Der Preisverfall um 10 Uhr morgens: So hat Jane Street den Bitcoin-Preis zum Absturz gebracht

Jeder weiß, dass Bitcoin eigentlich mindestens 150.000 US-Dollar wert sein sollte.
Gestern wurde eine Bundesklage in Manhattan eingereicht, die genau erklärt, warum das nicht der Fall ist.
Lassen Sie uns erstmals diese drei Elemente verbinden: einen internen Bundesprozess, der auf einer privaten Chatgruppe namens “Bryce’s Secret” basiert; ein systematisches Verkaufsmodell um 10 Uhr morgens, das den Bitcoin-Preis bis Ende 2025 gedrückt hat; und ein bislang unveröffentlichtes Derivatesystem, das die größte Bitcoin-ETF-Position der Geschichte zu einem Instrument zur Preisdrückung machen könnte.
Alle drei Handlungsstränge führen zu einem Namen: Jane Street Capital.

Praktikant
Die Geschichte beginnt mit einem Praktikanten namens Bryce Pratt.
Pratt war Praktikant bei Terraform Labs, einem in Singapur ansässigen Unternehmen, das hinter der algorithmischen Stablecoin TerraUSD und ihrem Luna-Token steht. Er verließ Terraform und trat im September 2021 als festangestellter Mitarbeiter bei Jane Street ein.
Jane Street ist auch der Ort, an dem SBF das Trading lernte, bevor er FTX und Alameda Research gründete. Viele seiner zukünftigen Kollegen stammen aus diesem Unternehmen oder haben Verbindungen zu dessen Netzwerk.

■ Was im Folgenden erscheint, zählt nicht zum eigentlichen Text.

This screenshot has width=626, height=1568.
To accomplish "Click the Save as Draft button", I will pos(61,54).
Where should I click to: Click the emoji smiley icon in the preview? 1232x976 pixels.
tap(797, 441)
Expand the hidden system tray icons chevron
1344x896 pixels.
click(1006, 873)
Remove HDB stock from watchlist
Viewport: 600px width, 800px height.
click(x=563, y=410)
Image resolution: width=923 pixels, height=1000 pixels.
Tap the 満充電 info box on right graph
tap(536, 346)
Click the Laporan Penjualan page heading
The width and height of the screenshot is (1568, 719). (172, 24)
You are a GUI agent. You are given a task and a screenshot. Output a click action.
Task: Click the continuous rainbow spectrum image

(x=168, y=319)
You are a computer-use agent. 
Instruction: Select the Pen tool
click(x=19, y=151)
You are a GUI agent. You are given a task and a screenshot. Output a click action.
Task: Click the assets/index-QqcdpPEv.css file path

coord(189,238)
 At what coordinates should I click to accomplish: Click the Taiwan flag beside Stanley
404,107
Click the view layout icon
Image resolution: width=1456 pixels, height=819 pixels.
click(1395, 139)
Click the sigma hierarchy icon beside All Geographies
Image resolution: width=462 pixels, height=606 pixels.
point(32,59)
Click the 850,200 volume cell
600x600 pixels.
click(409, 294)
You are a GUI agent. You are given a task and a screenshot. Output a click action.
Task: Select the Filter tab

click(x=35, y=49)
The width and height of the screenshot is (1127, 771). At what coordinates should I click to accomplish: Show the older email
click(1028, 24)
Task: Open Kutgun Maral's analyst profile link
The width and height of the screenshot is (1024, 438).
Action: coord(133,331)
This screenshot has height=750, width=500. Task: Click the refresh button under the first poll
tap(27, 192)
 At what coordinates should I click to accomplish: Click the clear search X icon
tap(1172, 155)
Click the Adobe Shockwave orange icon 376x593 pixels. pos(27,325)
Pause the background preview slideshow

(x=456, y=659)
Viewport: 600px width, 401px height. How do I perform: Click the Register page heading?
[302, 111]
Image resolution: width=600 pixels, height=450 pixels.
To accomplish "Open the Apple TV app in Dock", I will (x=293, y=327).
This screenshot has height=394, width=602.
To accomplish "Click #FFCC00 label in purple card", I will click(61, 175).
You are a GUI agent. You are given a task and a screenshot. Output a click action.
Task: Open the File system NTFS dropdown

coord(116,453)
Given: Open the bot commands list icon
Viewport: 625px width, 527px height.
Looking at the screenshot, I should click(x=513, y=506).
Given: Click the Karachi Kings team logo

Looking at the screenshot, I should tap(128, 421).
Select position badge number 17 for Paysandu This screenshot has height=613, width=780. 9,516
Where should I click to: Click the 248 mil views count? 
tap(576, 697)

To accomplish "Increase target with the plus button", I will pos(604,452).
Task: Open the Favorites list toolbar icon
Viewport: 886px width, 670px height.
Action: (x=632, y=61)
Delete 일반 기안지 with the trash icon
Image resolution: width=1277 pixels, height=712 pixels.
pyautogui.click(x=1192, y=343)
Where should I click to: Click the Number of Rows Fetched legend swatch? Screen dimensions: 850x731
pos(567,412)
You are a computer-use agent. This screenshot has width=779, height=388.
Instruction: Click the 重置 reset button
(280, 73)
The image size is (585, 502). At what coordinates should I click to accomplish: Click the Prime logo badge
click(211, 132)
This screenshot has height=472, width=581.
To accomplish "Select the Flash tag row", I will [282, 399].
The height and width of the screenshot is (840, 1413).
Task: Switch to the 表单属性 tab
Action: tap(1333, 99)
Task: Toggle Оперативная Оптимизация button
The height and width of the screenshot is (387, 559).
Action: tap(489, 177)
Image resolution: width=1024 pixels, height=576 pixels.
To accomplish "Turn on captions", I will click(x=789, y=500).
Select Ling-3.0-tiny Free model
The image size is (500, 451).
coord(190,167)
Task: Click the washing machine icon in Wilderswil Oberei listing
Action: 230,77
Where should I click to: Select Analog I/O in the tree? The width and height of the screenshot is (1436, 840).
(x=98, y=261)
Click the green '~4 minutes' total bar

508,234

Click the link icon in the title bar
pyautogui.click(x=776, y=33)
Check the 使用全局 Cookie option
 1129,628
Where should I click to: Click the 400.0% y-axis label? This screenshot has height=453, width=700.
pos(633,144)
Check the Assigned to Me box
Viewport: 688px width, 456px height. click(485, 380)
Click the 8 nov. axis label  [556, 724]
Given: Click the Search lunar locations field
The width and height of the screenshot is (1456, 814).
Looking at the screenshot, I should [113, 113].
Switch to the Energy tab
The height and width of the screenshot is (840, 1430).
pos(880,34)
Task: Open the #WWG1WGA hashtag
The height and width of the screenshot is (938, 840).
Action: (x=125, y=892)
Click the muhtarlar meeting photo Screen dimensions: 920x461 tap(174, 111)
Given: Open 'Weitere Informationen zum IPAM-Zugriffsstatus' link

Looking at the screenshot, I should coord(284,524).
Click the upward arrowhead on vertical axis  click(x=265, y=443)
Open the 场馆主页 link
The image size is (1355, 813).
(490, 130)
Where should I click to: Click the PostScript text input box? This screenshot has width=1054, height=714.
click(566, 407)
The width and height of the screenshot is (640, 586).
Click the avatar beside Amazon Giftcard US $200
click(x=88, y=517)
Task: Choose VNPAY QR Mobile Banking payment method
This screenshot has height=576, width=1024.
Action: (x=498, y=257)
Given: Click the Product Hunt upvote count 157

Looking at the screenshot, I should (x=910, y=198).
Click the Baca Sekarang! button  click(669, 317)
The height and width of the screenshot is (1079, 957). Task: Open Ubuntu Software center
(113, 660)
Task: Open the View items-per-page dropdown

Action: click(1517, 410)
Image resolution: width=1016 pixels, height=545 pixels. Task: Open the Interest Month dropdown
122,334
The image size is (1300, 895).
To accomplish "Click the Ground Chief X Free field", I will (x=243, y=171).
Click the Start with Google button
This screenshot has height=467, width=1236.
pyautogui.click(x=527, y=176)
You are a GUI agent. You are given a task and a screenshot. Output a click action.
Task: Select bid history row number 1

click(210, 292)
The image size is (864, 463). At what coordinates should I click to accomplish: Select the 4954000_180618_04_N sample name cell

Laut Klage, eingereicht von Todd Snyder, dem Insolvenzverwalter von Terraform, wurde Pratt zum Verbindungsmann zwischen seinem alten und seinem neuen Unternehmen durch eine Chatgruppe, die im Gerichtsdokument als “Bryce’s Secret” beschrieben wird.
Die Klage wirft vor, dass Jane Street diese Kanäle nutzte, um wichtige Insiderinformationen über Terraform’s interne Finanzierungsmaßnahmen zu sammeln.

Der entscheidende Zeitpunkt war der 7. Mai 2022.
Terraform zog 150 Millionen US-Dollar TerraUSD aus Curve3pool ab, einer dezentralen Handelsplattform, die als Hauptliquiditätszentrum für diese Stablecoin dient.
Nur zehn Minuten nach der Abhebung, noch bevor Terraform öffentlich oder anderweitig bekannt gab, zog eine mit Jane Street verbundene Wallet 85 Millionen US-Dollar TerraUSD aus demselben Pool.

Der aggregierte Verkaufsdruck trug dazu bei, dass UST vom festen Wechselkurs zum US-Dollar abwich.
Innerhalb weniger Tage geriet Luna’s automatischer Token-Erstellungs- und Verbrennungsmechanismus außer Kontrolle, was zu Hyperinflation des Token-Angebots und einem Verlust von 40 Milliarden Dollar Marktkapitalisierung führte.
Kleine Investoren erlitten katastrophale Verluste.

Laut Klage hat Jane Street einen potenziellen Verlust von über 200 Millionen US-Dollar vermieden, indem sie rechtzeitig ausstieg, “nur wenige Stunden vor dem Zusammenbruch des Terraform-Ökosystems”.
Die Klage beschreibt diese Transaktionen als “unmöglich ohne die Insiderinformationen, die [Jane Street] auf einzigartige Weise besitzt.”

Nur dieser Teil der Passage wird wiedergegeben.